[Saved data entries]

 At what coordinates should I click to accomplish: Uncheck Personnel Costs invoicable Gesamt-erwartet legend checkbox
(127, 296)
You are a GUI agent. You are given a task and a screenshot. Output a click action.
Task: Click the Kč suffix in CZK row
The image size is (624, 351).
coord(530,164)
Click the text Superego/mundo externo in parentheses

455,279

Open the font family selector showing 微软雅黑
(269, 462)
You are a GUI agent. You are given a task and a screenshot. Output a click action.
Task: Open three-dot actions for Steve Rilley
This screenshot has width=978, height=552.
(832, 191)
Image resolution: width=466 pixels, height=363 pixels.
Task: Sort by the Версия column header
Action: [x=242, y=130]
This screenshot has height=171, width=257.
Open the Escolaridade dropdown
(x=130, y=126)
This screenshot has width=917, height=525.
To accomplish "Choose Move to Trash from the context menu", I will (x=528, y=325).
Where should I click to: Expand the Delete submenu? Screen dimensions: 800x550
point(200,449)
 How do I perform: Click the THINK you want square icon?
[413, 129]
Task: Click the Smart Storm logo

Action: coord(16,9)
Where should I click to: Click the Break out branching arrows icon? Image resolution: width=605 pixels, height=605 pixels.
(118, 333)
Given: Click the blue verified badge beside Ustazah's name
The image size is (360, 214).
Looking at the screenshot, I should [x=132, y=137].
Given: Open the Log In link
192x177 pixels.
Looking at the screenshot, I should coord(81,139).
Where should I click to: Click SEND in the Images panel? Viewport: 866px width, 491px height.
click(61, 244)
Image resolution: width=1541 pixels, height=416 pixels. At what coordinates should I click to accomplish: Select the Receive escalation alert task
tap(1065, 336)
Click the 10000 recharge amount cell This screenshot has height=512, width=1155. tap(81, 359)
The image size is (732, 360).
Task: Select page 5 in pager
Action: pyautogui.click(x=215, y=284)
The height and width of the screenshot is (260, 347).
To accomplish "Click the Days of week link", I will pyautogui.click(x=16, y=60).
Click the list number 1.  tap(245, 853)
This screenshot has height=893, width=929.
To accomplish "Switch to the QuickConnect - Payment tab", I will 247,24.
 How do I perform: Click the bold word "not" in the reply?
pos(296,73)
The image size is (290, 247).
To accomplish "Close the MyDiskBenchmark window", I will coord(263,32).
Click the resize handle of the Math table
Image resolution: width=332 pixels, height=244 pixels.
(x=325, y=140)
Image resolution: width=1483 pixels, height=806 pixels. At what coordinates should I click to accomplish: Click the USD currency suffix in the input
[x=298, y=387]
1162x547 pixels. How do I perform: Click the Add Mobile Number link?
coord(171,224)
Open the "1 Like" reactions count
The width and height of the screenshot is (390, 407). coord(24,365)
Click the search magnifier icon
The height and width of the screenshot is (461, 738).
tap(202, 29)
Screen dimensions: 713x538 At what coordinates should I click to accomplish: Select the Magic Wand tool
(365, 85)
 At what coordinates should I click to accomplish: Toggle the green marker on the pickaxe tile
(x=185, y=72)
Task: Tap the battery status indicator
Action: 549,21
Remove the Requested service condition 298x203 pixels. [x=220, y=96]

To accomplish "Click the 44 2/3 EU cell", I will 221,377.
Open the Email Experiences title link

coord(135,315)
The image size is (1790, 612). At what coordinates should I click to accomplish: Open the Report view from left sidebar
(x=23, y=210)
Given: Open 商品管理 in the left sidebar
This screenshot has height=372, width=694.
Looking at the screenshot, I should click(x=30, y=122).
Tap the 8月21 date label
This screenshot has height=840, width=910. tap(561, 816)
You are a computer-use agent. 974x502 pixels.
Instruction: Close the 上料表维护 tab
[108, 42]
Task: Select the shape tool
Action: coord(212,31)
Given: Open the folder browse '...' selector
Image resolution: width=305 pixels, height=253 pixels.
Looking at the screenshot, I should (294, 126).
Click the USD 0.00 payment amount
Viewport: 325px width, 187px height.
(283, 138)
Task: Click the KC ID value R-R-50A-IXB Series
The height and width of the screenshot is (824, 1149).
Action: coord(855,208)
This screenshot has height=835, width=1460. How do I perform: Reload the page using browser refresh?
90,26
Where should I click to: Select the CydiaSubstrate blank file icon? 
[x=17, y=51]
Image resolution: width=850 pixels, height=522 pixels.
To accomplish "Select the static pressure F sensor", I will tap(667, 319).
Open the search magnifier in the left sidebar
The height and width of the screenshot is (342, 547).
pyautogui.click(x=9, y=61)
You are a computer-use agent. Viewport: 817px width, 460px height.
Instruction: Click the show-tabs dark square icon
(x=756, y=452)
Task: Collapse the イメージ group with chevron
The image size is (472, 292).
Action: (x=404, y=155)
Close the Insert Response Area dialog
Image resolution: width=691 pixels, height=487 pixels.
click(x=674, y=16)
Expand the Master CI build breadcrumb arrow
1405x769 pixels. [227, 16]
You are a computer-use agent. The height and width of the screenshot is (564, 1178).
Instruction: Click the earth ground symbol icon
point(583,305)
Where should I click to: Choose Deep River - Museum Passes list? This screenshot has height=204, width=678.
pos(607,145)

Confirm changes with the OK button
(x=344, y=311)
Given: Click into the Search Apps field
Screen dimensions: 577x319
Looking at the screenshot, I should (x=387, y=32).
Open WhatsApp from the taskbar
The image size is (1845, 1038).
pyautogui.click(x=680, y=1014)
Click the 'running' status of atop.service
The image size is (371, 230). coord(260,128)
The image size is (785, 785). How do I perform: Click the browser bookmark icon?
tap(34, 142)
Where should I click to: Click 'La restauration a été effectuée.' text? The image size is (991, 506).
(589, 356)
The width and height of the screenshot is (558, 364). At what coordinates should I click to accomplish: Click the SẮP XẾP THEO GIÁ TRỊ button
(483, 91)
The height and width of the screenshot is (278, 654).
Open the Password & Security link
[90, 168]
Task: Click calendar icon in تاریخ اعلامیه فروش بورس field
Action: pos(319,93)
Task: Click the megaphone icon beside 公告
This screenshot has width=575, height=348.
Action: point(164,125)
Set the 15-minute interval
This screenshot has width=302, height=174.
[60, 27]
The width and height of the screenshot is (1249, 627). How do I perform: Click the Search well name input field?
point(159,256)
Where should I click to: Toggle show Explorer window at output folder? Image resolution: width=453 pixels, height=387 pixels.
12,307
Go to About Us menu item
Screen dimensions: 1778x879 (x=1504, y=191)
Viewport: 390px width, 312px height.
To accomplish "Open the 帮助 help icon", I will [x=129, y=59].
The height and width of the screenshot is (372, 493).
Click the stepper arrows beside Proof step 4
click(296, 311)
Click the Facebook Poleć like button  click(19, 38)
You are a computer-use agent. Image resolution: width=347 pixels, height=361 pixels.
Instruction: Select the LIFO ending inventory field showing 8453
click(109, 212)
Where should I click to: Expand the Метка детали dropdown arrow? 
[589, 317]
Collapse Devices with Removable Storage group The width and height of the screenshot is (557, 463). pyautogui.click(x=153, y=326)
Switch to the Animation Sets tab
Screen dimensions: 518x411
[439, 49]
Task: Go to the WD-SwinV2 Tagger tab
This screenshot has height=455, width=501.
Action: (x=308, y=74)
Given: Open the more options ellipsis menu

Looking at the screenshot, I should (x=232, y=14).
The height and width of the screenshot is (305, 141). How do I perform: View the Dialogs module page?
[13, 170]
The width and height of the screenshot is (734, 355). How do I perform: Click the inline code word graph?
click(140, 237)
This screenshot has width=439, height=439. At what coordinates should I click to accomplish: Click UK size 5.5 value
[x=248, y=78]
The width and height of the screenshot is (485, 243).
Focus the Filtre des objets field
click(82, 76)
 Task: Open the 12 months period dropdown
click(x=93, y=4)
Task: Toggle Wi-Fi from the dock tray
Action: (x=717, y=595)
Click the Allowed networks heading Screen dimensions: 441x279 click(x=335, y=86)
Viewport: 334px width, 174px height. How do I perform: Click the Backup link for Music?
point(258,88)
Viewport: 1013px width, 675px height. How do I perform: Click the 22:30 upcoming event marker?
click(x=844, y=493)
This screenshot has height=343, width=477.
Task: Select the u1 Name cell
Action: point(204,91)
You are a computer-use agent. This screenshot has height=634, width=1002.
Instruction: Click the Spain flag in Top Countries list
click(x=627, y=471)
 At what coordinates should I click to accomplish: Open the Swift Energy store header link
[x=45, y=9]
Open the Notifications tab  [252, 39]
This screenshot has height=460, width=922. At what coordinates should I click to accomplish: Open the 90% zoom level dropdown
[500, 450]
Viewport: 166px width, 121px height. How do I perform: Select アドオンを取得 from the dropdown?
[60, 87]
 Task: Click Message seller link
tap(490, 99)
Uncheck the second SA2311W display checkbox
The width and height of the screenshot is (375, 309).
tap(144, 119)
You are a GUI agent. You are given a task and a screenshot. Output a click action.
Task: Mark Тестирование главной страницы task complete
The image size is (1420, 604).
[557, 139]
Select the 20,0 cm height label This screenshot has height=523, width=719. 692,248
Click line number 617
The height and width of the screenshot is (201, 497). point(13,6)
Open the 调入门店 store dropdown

Assignment:
Within the data above, how many lines include the word "agent"? Respond with the number only.

Response to this task:
8